Welcome to the Sleep Metabolism and Health Center
Sleep research at the University of Chicago began when Professor Nathaniel Kleitman opened the world’s first sleep laboratory in 1925. He was the first scientist to make sleep the solely focus of his career. In 1939, he published the first major textbook on sleep, Sleep and Wakefulness, which became the “Bible” of sleep researchers everywhere. His collaboration with Eugene Aserinsky, a doctoral student, brought discoveries that revolutionized the way sleep was perceived. In 1953, the two described rapid eye movement (REM) sleep associated with dreaming. The previous notion that brain was ‘static’ during sleep was therefore discredited and a new era of sleep research started. Dr. Kleitman, with the help of another student, Dr. William Dement, continued to focus on distinguishing different stages of sleep and developing better techniques to monitor brain activity and eye movement. In 1957, they described a normal human sleep cycle with four distinct states that are still used today in sleep staging.

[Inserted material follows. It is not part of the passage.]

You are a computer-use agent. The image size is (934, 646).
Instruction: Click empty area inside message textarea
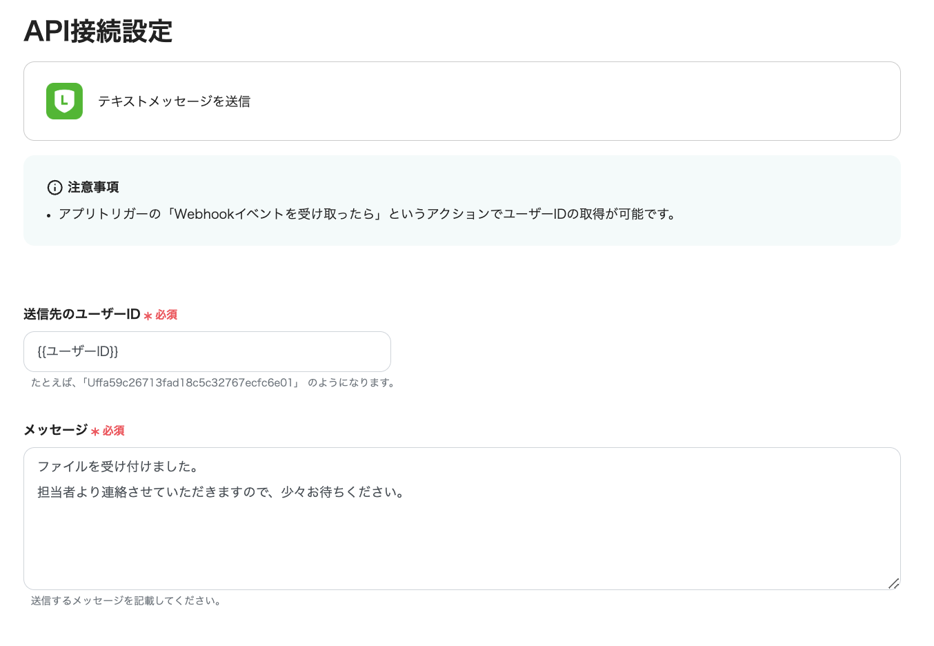click(462, 545)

As sleep researchers accumulated more knowledge about the normal sleep state, demonstrating sleep abnormalities and their causes also became easier. The first sleep disorder, narcolepsy, characterized by sudden bouts of REM sleep disrupting wakefulness, was discussed in a 1963 publication by Dr. Allan Rechtschaffen and Gerry Vogel. Rechtschaffen, who was a director of the sleep research laboratory from 1958-1999, later focused on the biological functions of sleep by studying the effects of sleep deprivation in rats. Current research aims to provide links between sleep deprivation and poor sleep quality and health implications, such as diabetes, obesity, high blood pressure, and memory loss. Dr. Eve Van Cauter has been leading the collaboration since 1999.